When I finally came to leave the army, I had to decide what to do next. The art schools at the time were pretty awful – hidebound, traditional – and it didn't appeal to me at all. But I was by... at this point, obsessed with my surrealist painting and drawing and I decided that what I would do is I would combine my two interests of animals and art and I would go and do a degree in zoology, but with the primary aim of doing thousands of drawings under the microscope – because I was fascinated by microscopic shapes and I wanted to spend hours drawing them. And I did. It wasn't actually my intention, much as I loved animals, to go on and become a professional zoologist. There was a reason for this. It's because I happened to like animals and I wasn't prepared to do experiments on animals. Now zoology is an experimental science and I would – if I went on to become a professional zoologist – I would be expected to do experiments on animals and I wasn't prepared to do that. So I wasn't serious about a career of zoology, but I was very serious about the wonderful shapes and images that I found under the microscope. And I've got a huge pile of old notebooks of those drawings still.

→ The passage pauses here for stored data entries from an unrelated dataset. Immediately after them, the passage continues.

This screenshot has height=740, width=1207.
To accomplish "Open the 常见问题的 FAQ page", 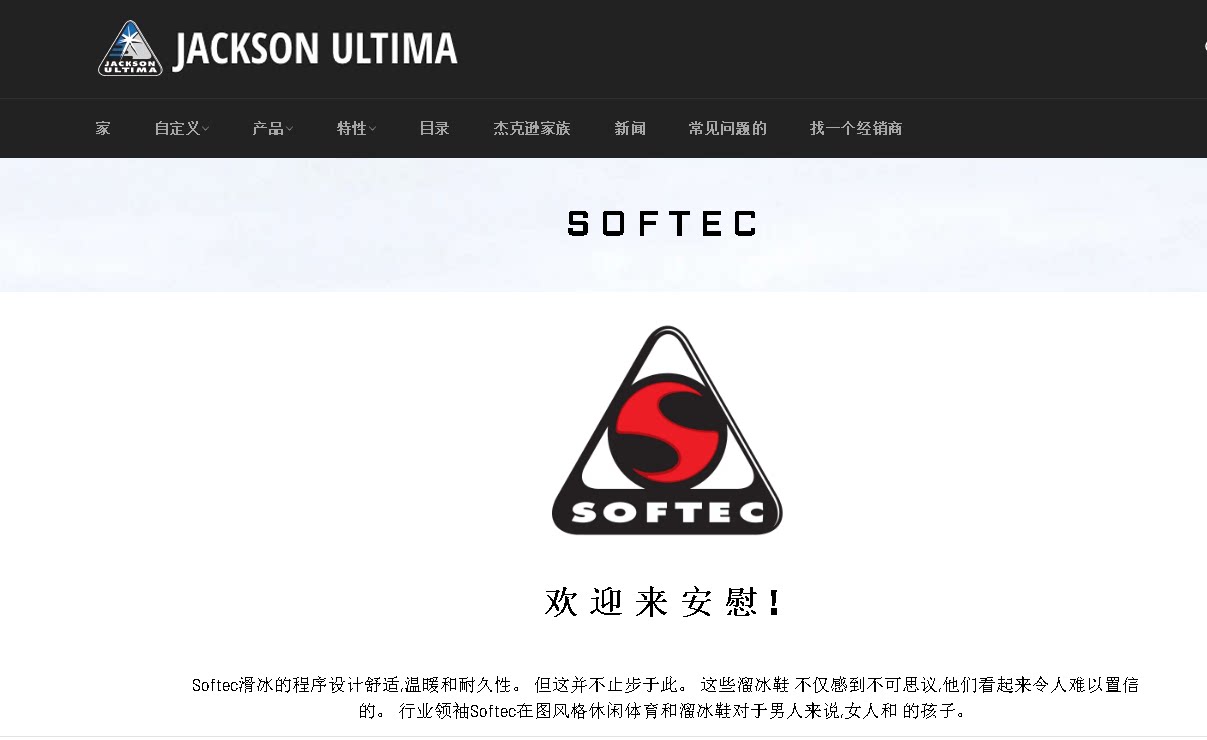I will 727,128.
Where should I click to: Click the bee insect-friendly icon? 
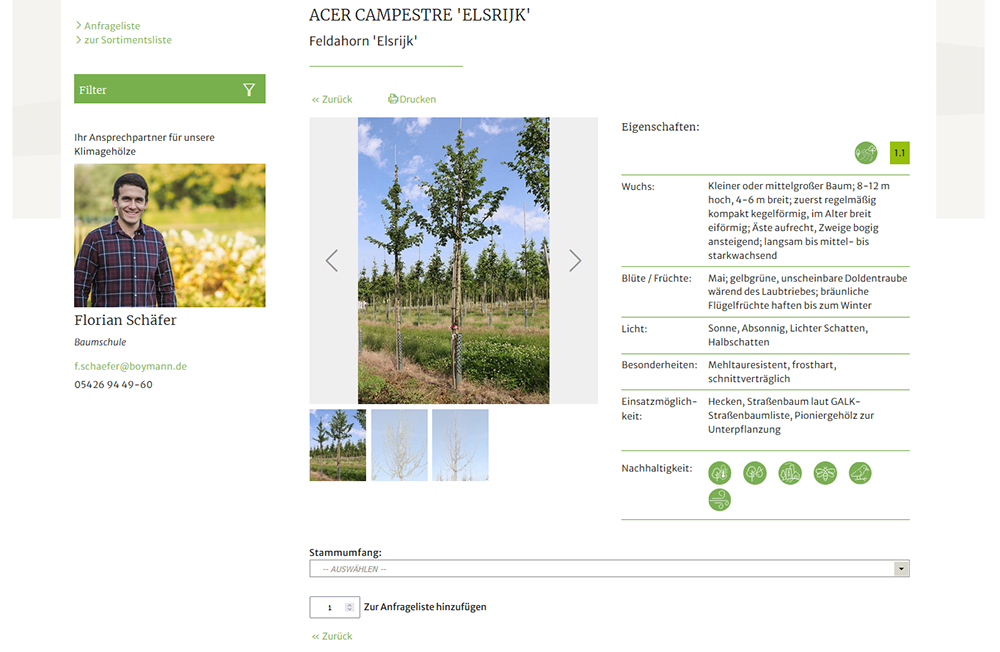[x=825, y=473]
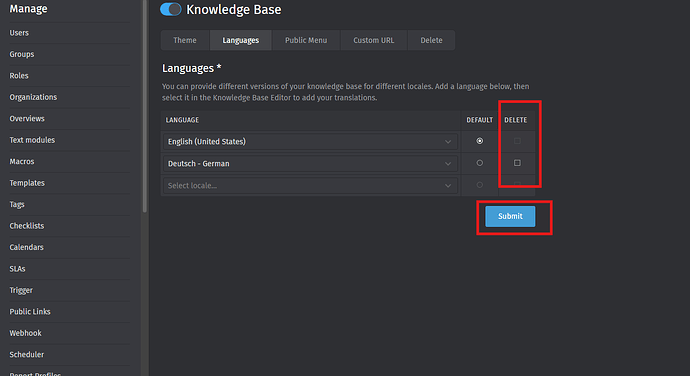The image size is (690, 376).
Task: Open the Deutsch - German language dropdown
Action: point(310,163)
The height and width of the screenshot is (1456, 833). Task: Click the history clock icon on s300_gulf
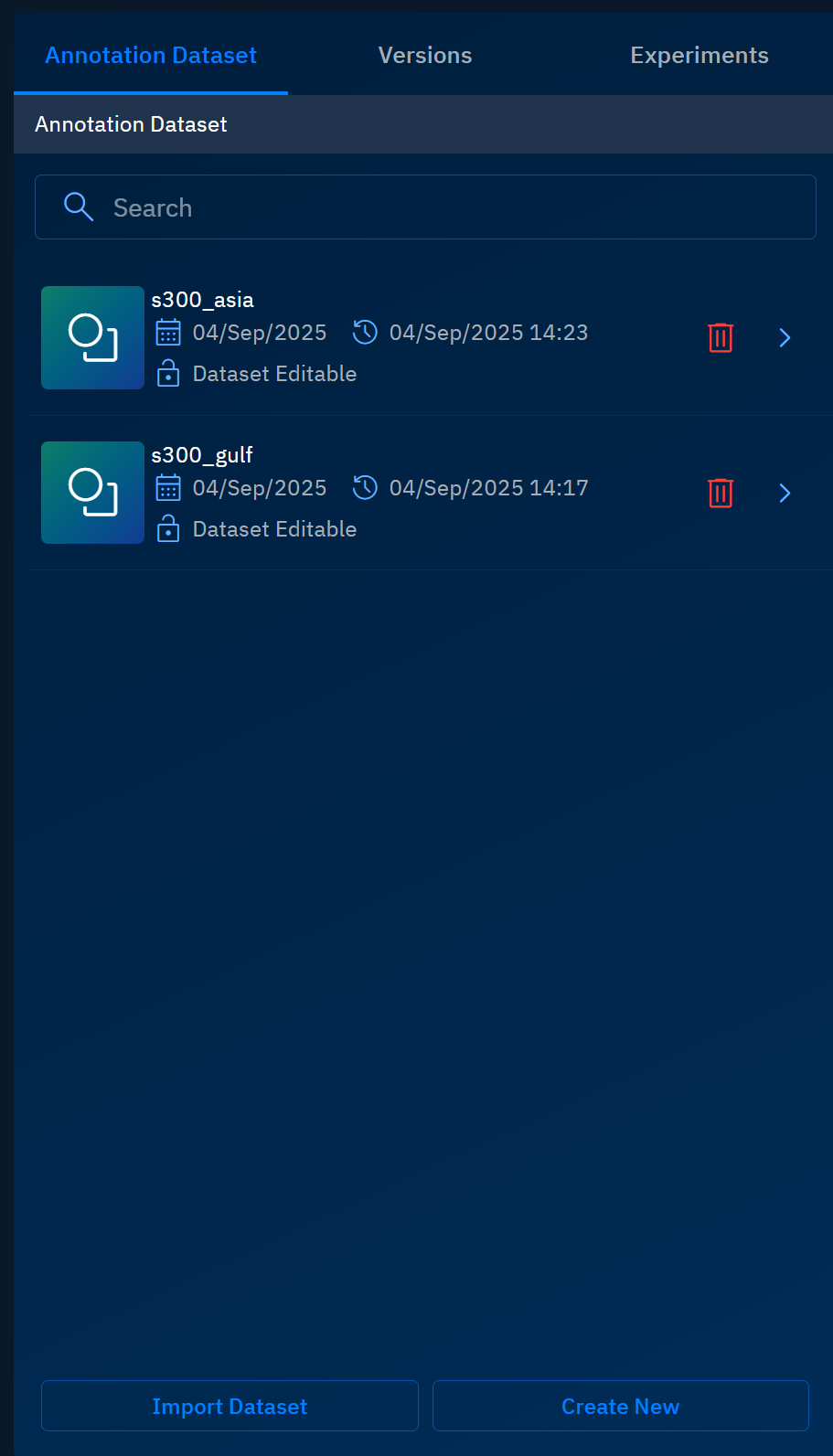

And then something very strange happened. My professor, who was a young man called Peter Medawar, who was utterly brilliant – another great wordsmith incidentally, and I learnt a huge amount from him about scientific writing, he had a wonderful way with words, like Dylan and... but in his case, they were... it was... it was scientific eloquence. And in fact the research he was doing when he was my professor was research for which he later received the Nobel Prize. It was research on immunology, and it was that research that led eventually to heart transplant, so it was very important. And his brain was at its peak and his lectures were wonderful. And he knew that I was interested in animal behaviour and he was such an acute observer of people that he spotted that... I think he must have spotted that I wasn't really happy with experimental work and that I was an observer of animal behaviour. And one day he said to me, look, there's a Dutch professor, Niko Tinbergen, coming over to give a talk at the medical department here and I think you ought to hear him.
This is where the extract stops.